Figure 4.

GluN1-G620R alters N-methyl-D-aspartate (NMDA) receptor surface expression and current response. (a and b) The surface proteins (wild-type GluN1 or GluN1-G620R) were expressed in HEK293 cells for 24 h, labeled with biotin and pulled down with avidin beads. Equivalent amounts of wild type and G620R protein samples were separated by SDS-polyacrylamide gel electrophoresis (PAGE; GluN2A: 10 μl of total and surface; GluN2B: 5 μl of total and 30 μl of surface). The expression of NMDARs was assessed by western blotting for GluN1, transferrin receptor (TfR) and tubulin (Tub). Total GluN1 signals were normalized to tubulin signal, which served as a loading control.
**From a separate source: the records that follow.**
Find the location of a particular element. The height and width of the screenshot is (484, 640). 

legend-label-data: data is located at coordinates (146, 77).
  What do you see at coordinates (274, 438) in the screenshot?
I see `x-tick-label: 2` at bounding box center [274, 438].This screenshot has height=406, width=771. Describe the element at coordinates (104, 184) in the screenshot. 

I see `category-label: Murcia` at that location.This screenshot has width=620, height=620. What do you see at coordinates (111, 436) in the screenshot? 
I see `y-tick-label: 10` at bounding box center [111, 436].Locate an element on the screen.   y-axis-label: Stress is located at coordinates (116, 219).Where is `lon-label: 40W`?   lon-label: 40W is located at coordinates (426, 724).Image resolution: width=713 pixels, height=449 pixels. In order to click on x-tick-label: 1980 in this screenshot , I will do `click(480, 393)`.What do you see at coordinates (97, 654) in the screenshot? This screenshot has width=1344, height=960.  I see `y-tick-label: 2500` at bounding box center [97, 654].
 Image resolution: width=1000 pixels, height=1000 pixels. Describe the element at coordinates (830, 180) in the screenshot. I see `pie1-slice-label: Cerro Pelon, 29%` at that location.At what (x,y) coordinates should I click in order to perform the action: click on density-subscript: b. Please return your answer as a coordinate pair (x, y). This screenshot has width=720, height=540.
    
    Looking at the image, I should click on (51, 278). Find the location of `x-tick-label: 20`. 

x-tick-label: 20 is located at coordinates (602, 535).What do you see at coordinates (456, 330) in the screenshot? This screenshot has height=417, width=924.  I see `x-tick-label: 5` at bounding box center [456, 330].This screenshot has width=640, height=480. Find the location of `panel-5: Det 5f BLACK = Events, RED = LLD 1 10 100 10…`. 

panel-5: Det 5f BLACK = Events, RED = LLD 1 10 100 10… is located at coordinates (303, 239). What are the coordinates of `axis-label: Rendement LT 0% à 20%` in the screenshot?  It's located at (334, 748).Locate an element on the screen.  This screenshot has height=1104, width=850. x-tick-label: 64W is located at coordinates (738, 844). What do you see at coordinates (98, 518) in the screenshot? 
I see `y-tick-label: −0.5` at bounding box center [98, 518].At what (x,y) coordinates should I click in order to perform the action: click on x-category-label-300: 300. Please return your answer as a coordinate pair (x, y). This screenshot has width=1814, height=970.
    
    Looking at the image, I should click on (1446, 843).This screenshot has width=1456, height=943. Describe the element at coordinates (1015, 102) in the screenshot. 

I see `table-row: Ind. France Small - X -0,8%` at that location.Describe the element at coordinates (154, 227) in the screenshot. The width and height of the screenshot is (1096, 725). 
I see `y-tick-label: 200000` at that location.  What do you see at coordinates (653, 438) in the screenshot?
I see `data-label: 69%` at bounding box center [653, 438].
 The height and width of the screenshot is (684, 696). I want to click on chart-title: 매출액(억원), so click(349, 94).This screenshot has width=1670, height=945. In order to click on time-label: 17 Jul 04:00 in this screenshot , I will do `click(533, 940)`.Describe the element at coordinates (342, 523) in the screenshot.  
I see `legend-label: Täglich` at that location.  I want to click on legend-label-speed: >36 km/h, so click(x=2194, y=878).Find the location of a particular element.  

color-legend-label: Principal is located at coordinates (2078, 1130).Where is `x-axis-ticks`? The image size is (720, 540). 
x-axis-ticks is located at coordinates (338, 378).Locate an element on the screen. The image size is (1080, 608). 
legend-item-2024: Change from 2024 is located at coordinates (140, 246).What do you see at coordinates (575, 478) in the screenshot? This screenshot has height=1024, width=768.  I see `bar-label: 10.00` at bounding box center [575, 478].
TfR served as a control to show relatively equal surface labeling. Representative blots are shown for HEK293 cells expressing wild-type GluN1/GluN2A and GluN1-G620R/GluN2A (a), and GluN1/GluN2B and GluN1-G620R/GluN2B (b). (c) Densitometry was used for chemiluminescence signal quantification, and the ratio of surface-to-total protein level of wild-type GluN1 was compared to GluN1-G620R by paired t-tests for GluN2A (P = 0.43, n = 4) and GluN2B (*P = 0.0001, n = 5). Mutant surface-to-total protein ratios were normalized to the wild type (dashed line) and plotted as mean ± s.e.m. (d and e) Current response was recorded by using the whole-cell voltage patch-clamp recordings from transiently transfected HEK293 cells at holding potential of −60 mV. The current amplitude normalized to cell capacitance was significant decreased in the GluN1-G620R mutant when co-expressed with GluN2A (d, 33 pA/pF vs 160 pA/pF for the wild type, n = 7, 13; *P = 0.001) or with GluN2B (e, 2.0 pA/pF vs 71 pA/pF for the wild type, n = 5, 6; *P = 0.02).